When writing large programs we should divide programs up into modules. These would be separate source files. main() would be in one file, main.c say, the others will contain functions.

We can create our own library of functions by writing a suite of subroutines in one (or more) modules. In fact modules can be shared amongst many programs by simply including the modules at compilation, as we will see shortly.

There are many advantages to this approach:

·                     Header the modules will naturally divide into common groups of functions.

·                     We can compile each module separately and link in compiled modules (more on this later).

·                     UNIX utilities such as make help us maintain large systems (see later).

Header files

If we adopt a modular approach then we will naturally want to keep variable definitions, function prototypes etc. with each module. However what if several modules need to share such definitions?

It is best to centralize the definitions in one file and share this file amongst the modules. Such a file is usually called a header file.

Convention states that these files have an .h suffix.

We have met standard library header files already e.g:

   #include <stdio.h>

We can define our own header files and include then our programs via:

   #include “my_head.h”

NOTE: Header files usually ONLY contain definitions of data types,
function prototypes and C preprocessor commands.

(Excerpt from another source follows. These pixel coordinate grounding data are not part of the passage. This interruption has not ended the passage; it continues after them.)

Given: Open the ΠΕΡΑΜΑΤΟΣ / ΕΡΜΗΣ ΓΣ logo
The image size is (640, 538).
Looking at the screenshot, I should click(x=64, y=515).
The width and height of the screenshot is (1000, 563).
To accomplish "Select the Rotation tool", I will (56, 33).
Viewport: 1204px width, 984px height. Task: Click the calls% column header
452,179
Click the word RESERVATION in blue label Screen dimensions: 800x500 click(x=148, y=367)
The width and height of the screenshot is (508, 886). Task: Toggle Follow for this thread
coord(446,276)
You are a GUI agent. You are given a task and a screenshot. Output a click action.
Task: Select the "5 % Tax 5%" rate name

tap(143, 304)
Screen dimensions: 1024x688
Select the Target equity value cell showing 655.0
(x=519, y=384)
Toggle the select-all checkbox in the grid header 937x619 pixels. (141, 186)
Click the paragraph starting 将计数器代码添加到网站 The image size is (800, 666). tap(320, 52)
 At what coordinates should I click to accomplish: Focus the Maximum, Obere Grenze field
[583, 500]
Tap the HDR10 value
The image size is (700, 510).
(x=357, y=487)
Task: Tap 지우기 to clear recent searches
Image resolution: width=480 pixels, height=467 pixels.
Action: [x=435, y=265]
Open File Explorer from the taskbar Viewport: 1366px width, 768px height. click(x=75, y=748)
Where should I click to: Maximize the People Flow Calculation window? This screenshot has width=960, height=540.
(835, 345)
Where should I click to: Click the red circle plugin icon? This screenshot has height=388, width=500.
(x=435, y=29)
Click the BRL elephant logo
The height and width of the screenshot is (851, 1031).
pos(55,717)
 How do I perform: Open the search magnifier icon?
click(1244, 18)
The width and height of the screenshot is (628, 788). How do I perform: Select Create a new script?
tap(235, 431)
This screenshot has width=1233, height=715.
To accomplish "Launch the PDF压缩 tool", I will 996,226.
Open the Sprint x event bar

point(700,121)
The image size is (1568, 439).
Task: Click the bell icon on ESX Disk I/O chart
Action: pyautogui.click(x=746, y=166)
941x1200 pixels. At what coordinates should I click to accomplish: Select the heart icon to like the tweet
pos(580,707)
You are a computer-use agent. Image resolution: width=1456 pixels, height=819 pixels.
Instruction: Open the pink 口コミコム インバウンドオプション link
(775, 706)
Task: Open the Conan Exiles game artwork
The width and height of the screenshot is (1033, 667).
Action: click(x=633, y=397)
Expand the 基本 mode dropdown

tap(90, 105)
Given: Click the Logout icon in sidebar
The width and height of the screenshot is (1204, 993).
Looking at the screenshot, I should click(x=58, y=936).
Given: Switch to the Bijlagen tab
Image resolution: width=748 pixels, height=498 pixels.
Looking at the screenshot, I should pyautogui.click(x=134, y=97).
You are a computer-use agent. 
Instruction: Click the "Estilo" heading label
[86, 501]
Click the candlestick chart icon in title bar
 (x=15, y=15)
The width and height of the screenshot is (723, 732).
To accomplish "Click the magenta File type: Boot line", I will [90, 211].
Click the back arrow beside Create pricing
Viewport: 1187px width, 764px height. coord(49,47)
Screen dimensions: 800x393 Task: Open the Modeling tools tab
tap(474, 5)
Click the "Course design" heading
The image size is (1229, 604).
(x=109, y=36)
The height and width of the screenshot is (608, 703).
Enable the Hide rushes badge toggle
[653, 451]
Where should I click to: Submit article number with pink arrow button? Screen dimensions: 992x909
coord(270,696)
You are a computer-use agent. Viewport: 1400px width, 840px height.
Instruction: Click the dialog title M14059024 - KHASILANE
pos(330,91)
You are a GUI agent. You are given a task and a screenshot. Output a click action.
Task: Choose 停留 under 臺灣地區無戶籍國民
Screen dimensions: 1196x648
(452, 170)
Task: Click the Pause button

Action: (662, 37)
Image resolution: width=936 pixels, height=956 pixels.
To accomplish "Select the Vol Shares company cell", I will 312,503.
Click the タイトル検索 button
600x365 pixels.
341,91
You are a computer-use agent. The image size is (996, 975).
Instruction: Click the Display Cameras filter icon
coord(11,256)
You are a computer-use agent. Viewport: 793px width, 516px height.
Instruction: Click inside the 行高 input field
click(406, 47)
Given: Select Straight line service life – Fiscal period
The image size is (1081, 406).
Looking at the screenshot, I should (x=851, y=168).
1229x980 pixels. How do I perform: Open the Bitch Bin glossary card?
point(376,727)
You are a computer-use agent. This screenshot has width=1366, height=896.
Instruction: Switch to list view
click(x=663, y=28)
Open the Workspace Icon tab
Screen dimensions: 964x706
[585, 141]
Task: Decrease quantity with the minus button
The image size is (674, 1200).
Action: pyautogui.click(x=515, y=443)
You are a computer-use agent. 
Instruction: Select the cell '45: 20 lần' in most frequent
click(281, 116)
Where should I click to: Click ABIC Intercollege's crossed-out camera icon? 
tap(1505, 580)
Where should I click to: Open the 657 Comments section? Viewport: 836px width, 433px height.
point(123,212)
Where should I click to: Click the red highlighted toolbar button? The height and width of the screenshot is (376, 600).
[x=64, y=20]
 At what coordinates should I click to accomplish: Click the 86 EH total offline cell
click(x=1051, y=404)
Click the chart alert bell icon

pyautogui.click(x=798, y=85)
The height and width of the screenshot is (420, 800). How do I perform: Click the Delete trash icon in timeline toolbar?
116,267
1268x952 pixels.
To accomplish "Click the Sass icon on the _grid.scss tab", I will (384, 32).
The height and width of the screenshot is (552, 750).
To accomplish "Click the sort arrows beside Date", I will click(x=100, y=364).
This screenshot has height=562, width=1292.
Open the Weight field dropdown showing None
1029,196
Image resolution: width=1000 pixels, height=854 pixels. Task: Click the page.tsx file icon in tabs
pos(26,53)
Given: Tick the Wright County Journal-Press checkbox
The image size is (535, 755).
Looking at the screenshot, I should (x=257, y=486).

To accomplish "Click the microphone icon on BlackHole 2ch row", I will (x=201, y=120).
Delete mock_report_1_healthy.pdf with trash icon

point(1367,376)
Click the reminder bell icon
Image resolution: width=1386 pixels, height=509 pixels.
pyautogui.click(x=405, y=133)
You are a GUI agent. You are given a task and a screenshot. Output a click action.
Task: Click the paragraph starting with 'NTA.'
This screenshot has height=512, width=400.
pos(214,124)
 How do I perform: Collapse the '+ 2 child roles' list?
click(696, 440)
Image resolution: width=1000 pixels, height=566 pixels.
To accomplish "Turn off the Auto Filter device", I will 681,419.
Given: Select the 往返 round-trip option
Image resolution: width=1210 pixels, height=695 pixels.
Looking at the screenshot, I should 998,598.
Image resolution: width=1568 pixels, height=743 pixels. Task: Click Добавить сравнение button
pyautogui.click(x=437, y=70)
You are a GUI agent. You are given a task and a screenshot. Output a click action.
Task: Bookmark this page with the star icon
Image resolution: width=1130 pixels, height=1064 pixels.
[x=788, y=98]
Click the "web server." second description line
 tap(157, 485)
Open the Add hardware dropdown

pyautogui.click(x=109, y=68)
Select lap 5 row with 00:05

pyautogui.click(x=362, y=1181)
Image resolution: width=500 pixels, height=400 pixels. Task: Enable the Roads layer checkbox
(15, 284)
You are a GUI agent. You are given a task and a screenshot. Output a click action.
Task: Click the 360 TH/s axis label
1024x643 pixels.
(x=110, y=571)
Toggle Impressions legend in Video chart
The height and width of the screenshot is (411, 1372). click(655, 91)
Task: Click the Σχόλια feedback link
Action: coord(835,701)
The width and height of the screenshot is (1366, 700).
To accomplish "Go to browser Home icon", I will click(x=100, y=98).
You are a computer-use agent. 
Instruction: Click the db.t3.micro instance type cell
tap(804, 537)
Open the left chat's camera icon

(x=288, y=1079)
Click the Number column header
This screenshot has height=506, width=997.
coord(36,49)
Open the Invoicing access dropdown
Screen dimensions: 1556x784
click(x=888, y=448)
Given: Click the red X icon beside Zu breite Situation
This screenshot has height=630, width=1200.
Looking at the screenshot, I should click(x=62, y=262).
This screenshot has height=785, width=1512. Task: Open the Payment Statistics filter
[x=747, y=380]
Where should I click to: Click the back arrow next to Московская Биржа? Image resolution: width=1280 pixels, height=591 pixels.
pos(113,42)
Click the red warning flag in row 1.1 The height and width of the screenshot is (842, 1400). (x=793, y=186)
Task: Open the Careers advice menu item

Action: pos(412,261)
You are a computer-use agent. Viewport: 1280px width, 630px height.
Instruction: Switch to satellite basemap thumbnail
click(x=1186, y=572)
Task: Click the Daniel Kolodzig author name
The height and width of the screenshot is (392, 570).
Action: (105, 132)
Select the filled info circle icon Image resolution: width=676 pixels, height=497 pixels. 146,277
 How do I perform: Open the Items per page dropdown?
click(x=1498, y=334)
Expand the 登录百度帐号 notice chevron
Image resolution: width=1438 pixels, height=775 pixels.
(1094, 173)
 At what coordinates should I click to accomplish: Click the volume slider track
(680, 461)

Consider the following simple example of a large program.

 

 

 

 

Modular structure of a C program The full listings main.c, WriteMyString.c and header.h as as follows:

main.c:

/* main.c */
#include "header.h"
#include <stdio.h>
 
char *AnotherString = "Hello Everyone";
 
main()
{
   printf("Running...\n");
 
   /* Call WriteMyString() - defined in another file */
   WriteMyString(MY_STRING);
 
   printf("Finished.\n");
}

WriteMyString.c:

/* WriteMyString.c */
extern char *AnotherString;
 
void WriteMyString(char *ThisString)
{
   printf("%s\n", ThisString);
   printf("Global Variable = %s\n", AnotherString);
}

header.h:

/* header.h */
#define MY_STRING "Hello World"
void WriteMyString();

We would usually compile each module separately.

Some modules have a #include “header.h” that share common definitions.

Some, like main.c, also include standard header files .

main calls the function WriteMyString() which is in WriteMyString.c module.

The function prototype void for WriteMyString is defined in Header.h

NOTE that in general we must resolve a tradeoff between having a desire for each .c module to have access to the information it needs solely for its job and the practical reality of maintaining lots of header files.

Up to some moderate program size it is probably best to one or two header files that share more than one modules definitions.

 

 

One problem left with module approach:

SHARING VARIABLES

If we have global variables declared and instantiated in one module how can pass knowledge of this to other modules.

We could pass values as parameters to functions, BUT:

·   This can be laborious if we pass the same parameters to many functions and / or if there are long argument lists involved.

·   Very large arrays and structures are difficult to store locally -- memory problems with stack.

External variables and functions

``Internal'' implies arguments and functions are defined inside functions -- Local

``External'' variables are defined outside of functions -- they are potentially available to the whole program (Global) but NOT necessarily.

External variables are always permanent.

NOTE: That in C, all function definitions are external.

Scope of externals

An external variable (or function) is not always totally global.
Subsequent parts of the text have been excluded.